UN Secretary General Kofi Annan said that, "Much of the established multilateral disarmament machinery has started to rust - a problem due not to the machinery itself but to the apparent lack of political will to use it." The most effective way of overcoming the challenges ahead, he said, would be to embark on a results-based Treaty review process that focused on specific benchmarks. One benchmark would be the entry into force of the CTBT. Another would be the deep, irreversible reduction in stocks of nuclear weapons, wherever they might be. A third would be the consolidation of existing nuclear-weapon-free zones and negotiation of new zones. A fourth would be binding security guarantees to non-nuclear-weapon States Parties. Yet another would be improvements in the transparency of nuclear weapon arsenals and nuclear materials.
The Decision on Subsidiary Bodies
The text of the decision reads as follows:
" The Conference of States parties to the NPT decides to establish for the duration of the 2000 Review Conference a subsidiary body under Main Committee 1 and Main Committee II, respectively. The Conference further decides that
(i) The subsidiary body established under Main Committee 1 as subsidiary body 1 will discuss and consider the practical steps for systematic and progressive efforts to implement article VI of the NPT and paragraphs 3 and 4(c) of the 1995 Decisions on "Principles and Objectives for Nuclear Non-Proliferation and Disarmament". The subsidiary body will be chaired by Ambassador Clive Pearson of New Zealand. The subsidiary body will be open-ended. It will hold 4 meetings within the overall time allocated to the Main Committee. The meetings will be held in private.
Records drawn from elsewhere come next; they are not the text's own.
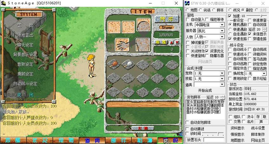Select the white bone item in inventory
269x144 pixels.
(x=127, y=64)
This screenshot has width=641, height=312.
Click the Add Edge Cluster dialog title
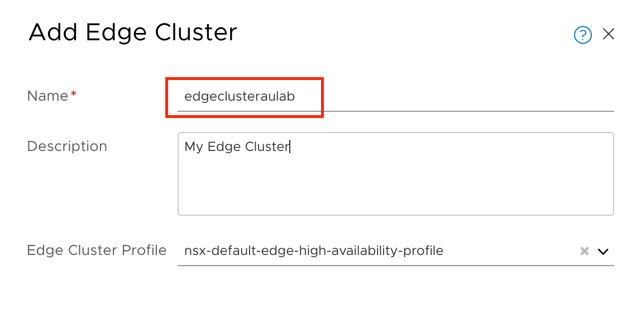tap(133, 32)
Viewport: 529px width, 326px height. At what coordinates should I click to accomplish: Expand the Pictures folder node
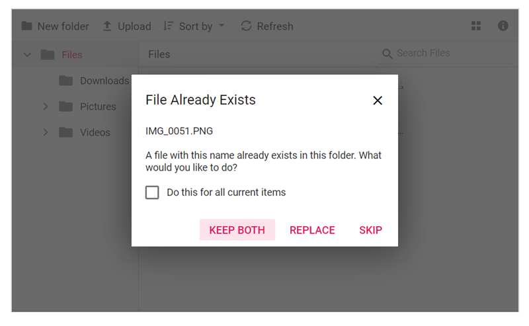[46, 106]
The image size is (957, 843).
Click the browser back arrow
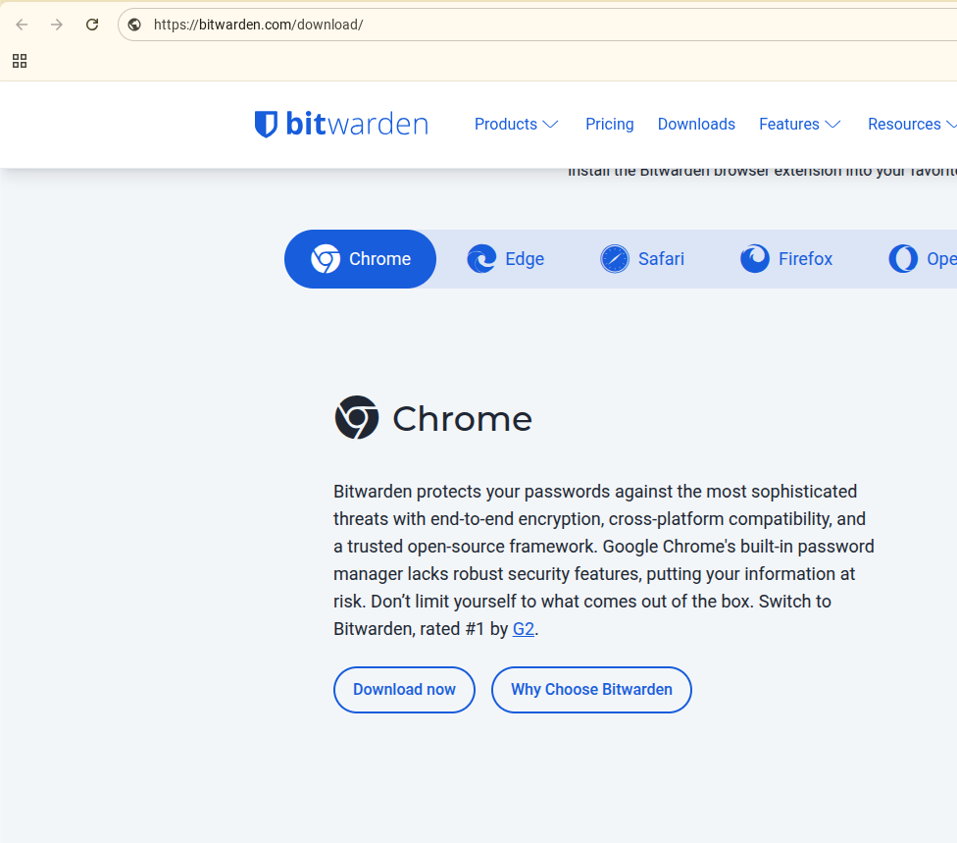pyautogui.click(x=22, y=25)
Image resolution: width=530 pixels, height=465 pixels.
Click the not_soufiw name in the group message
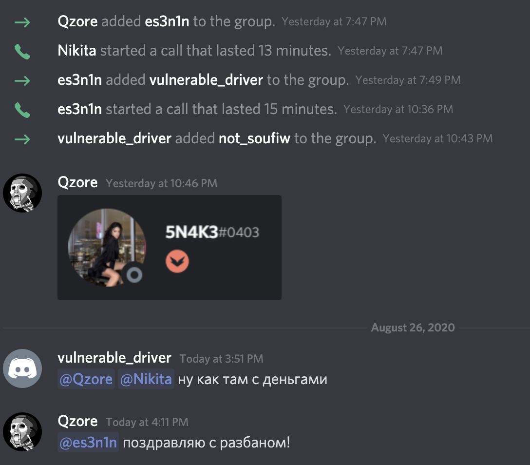click(x=254, y=138)
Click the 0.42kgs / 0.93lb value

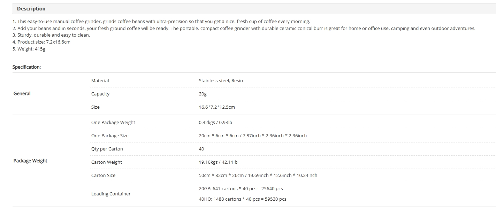pyautogui.click(x=215, y=122)
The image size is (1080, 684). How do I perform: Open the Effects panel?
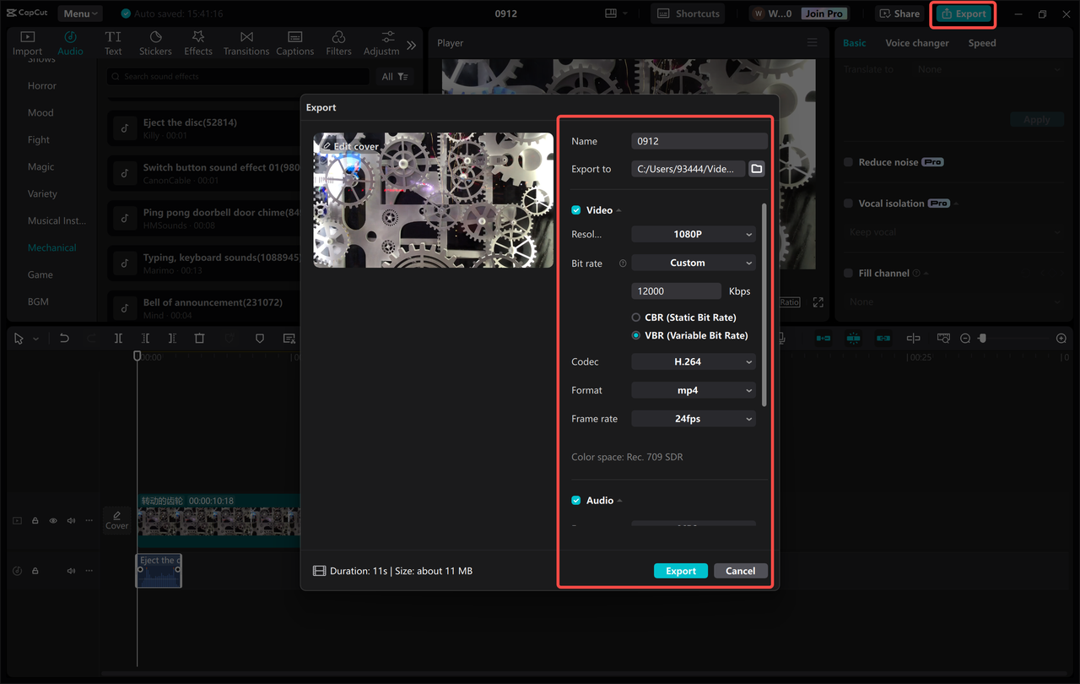click(x=198, y=43)
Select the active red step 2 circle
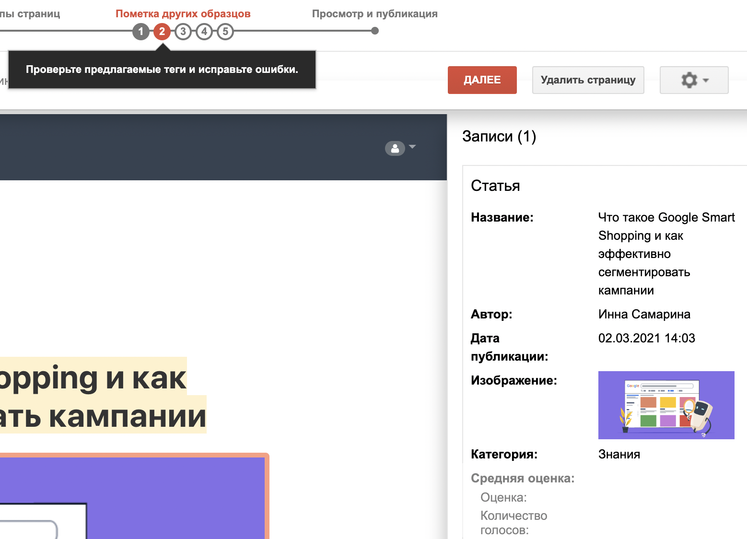Screen dimensions: 747x539 pos(162,32)
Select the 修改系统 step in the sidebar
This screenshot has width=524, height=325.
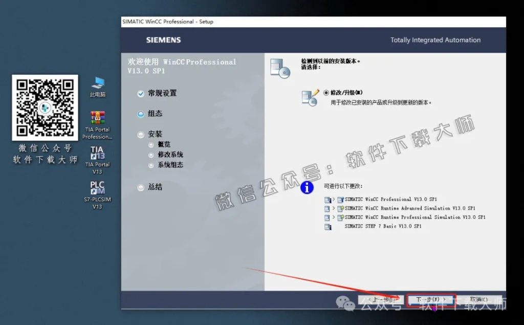point(167,155)
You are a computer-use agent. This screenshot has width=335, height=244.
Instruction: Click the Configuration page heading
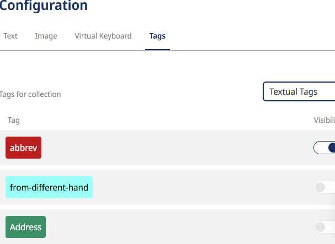tap(44, 7)
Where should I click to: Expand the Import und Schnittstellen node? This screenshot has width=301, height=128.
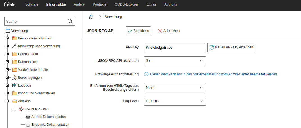[8, 93]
(ii) The subsidiary body established under Main Committee II as subsidiary body 2 will examine the regional issues, including with respect to the Middle East and implementation of the 1995 Middle East resolution. The subsidiary body will be open-ended. It will hold 4 meetings within the overall times allocated to the Main Committee. The meetings will be held in private. The outcome of the work of the subsidiary body will be reflected in the report of the respective Main Committees to the Conference." The Chair for the subsidiary body of Main Committee II has yet to be chosen. Of the four meetings planned, two will be devoted to the Middle East.
The New Agenda Coalition Working Document on Nuclear Disarmament
Foreign Minister Green introduced this four-page paper as " a working document with measures and steps regarding the obligation under Article VI to achieve nuclear disarmament."
The text, drafted in the style of a final conference document, opens with preambular paragraphs affirming the treaty, the 1995 decisions, the legally binding nature of the NPT commitment by the nuclear-weapon states to the pursuit in good faith of nuclear disarmament and the ICJ Advisory Opinion. After listing concerns regarding stalled negotiations on arms reductions and the continued retention of the nuclear-weapon option by three states, the text goes on stress the ABM Treaty as a cornerstone of stability, stresses the need to lessen the role of nuclear weapons in security policies and affirms that "the maintenance of a nuclear-weapon-free world will require the underpinnings of a universal and multilaterally negotiated legally binding instrument or a framework encompassing a mutually reinforcing set of instruments."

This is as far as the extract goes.